From Consumption Metrics to Insights
The first step to progress is gathering and analyzing data, which can create opportunities to deliver valuable insights to customers.
- Environmental impact: The B2B customer is more focused than ever on understanding the impacts of their supply chain due to a combination of stakeholder pressure and (in some countries) legislative requirements. This means that customers are moving beyond simply wanting to know if their supplier is “green” or “doing the right thing.” Instead, they want to understand how their service providers' actions can be quantified in Scope 3 greenhouse gas emissions savings for their own reporting, supporting their journey to net zero emissions or a responsible supply chain.
- Cost savings: Operational efficiency, when implemented correctly, results in lower operating costs. By analyzing data such as energy consumption, material utilization, and fleet fuel usage, companies can identify opportunities for innovation and cost savings. For example, they may discover opportunities to utilize a waste product as a revenue stream or partner with customers to create closed-loop solutions. Companies that demonstrate skill in this area will find themselves well-positioned to transition from service providers to partners.

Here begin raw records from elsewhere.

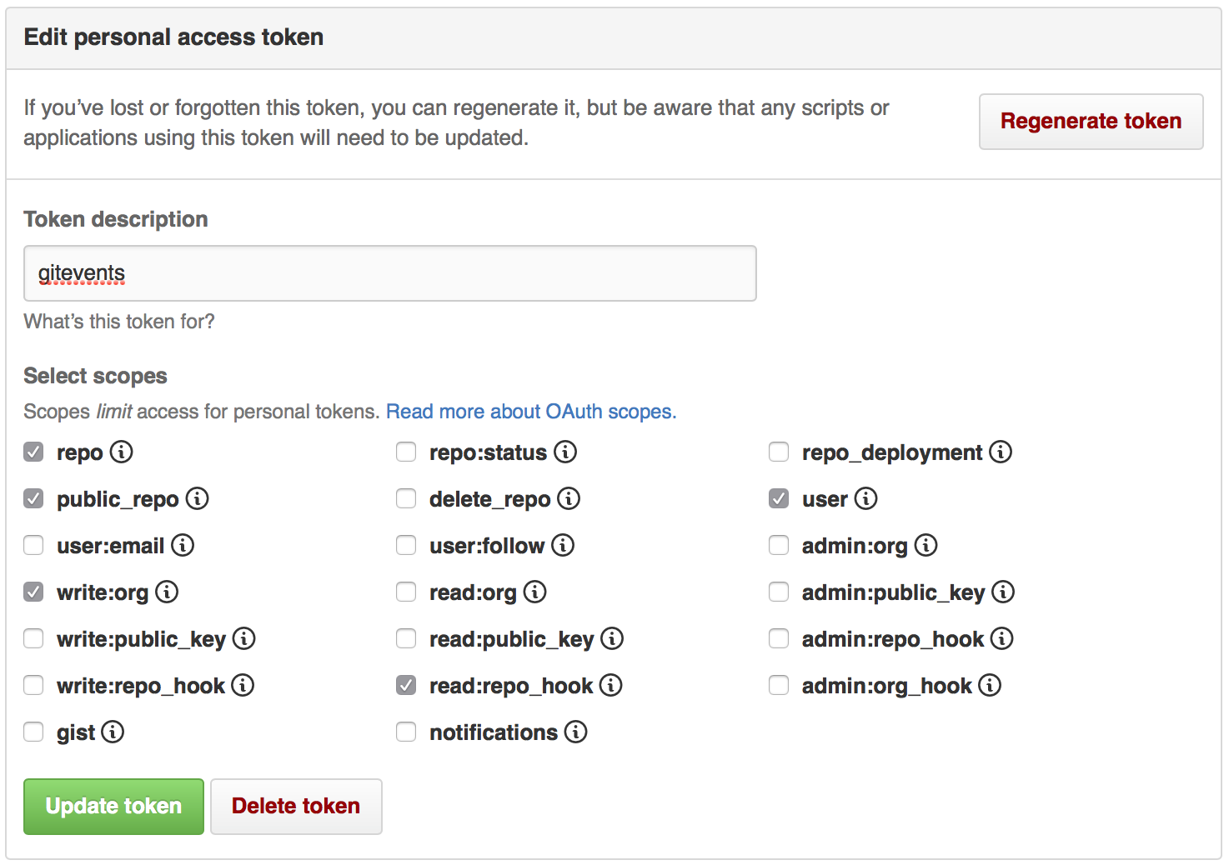Click the info icon for repo:status
This screenshot has height=865, width=1229.
pyautogui.click(x=565, y=452)
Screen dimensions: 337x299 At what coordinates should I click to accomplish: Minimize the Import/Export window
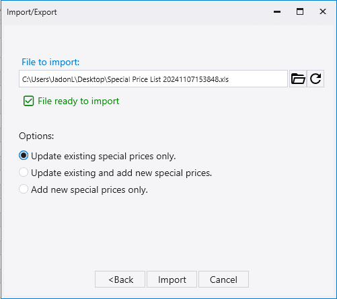point(277,11)
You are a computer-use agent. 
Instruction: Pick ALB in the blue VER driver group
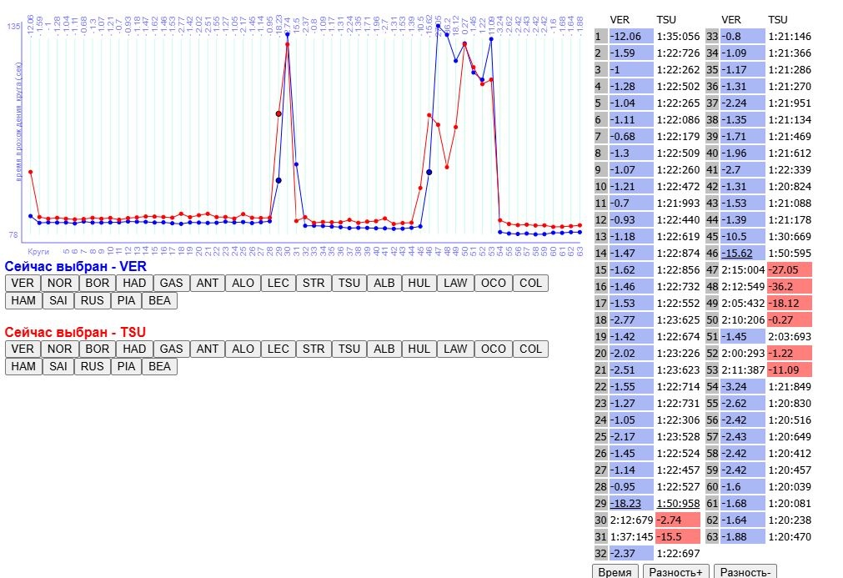pos(384,283)

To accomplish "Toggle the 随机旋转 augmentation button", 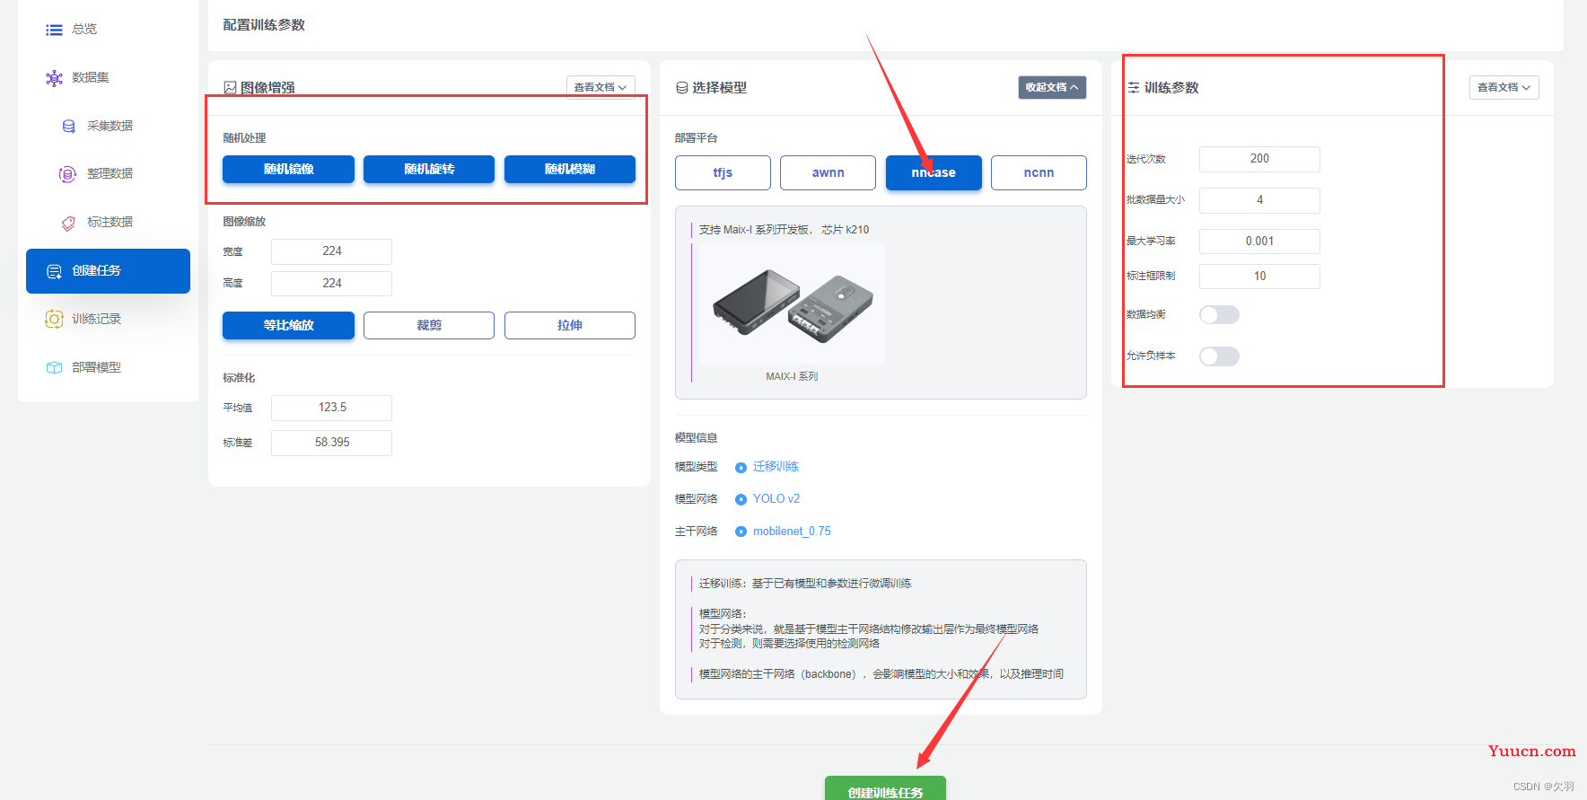I will [x=429, y=169].
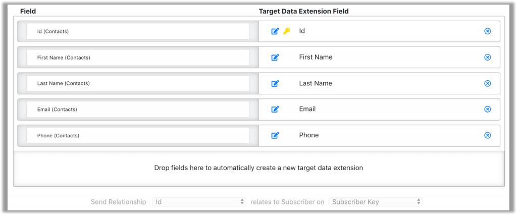Image resolution: width=517 pixels, height=215 pixels.
Task: Delete the Last Name field mapping
Action: coord(487,83)
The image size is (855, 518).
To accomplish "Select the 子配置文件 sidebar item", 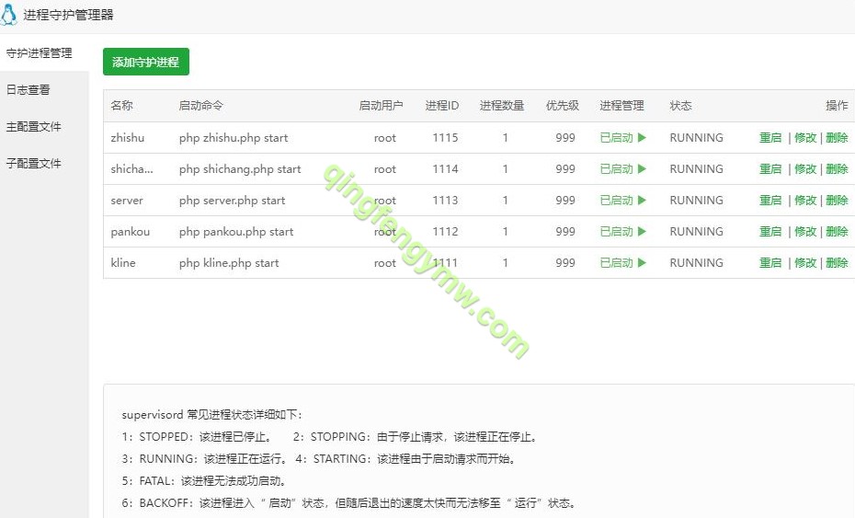I will click(x=34, y=164).
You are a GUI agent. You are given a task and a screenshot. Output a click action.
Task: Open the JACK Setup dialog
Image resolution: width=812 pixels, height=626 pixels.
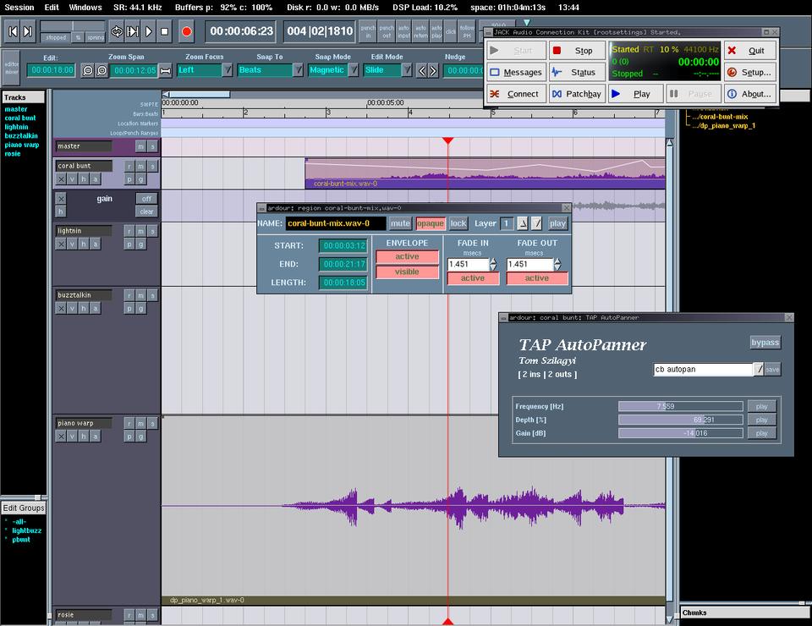[x=749, y=73]
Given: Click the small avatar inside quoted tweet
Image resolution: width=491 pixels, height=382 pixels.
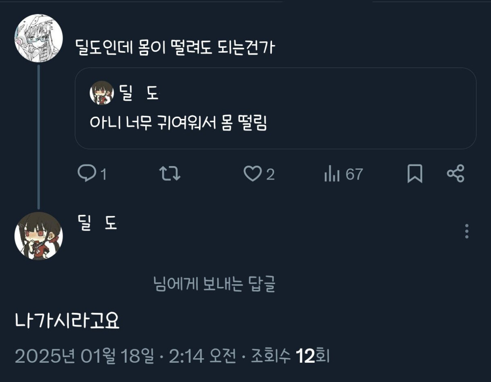Looking at the screenshot, I should (101, 93).
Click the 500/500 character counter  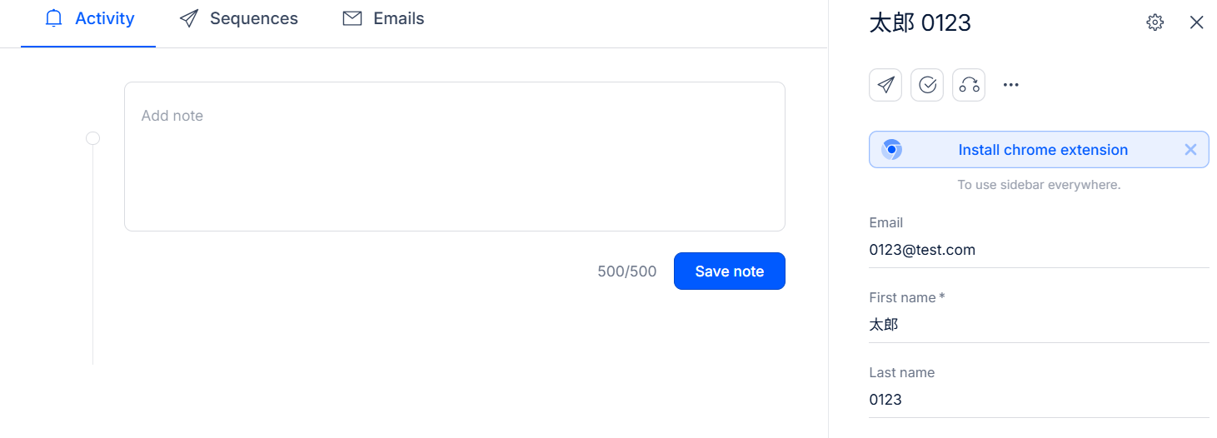[626, 271]
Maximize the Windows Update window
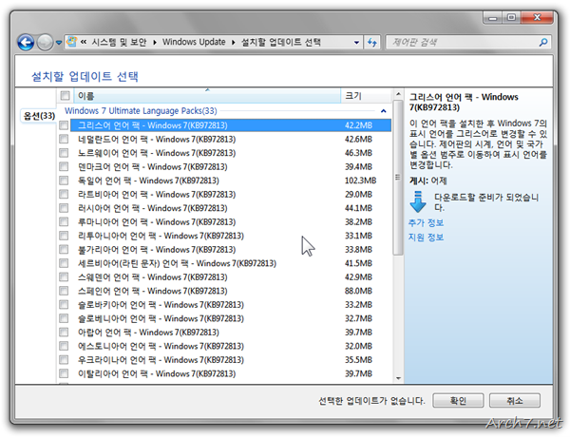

From Insights to Resilience and Trust
Extreme weather events, such as heatwaves, floods, and severe storms, pose increasing operational risks. Demonstrating resilience through climate-related disruptions is crucial to securing long-term service contracts.
- Mitigating physical risks: Building a resilient business begins with a thorough climate risk analysis. Sharing the process and outcomes of climate-scenario planning, as well as the actions taken in response to those findings, demonstrates a commitment to ensuring business continuity. For customers, that translates to guaranteed uptime, service reliability, and more.
- Building trust: The future of B2B relationships will be built on transparency and shared goals. Service providers must use their operational data to move beyond being a supplier and become a strategic partner in their customers’ sustainability journey. By offering granular, verified emissions reductions data, engaging in open dialogue, and exploring risk mitigation strategies, B2B providers can help their customers meet their own regulatory requirements, investor demands, and corporate sustainability targets. When operational data is converted into quantifiable, mutually beneficial results, it creates the foundation for a sustainable partnership.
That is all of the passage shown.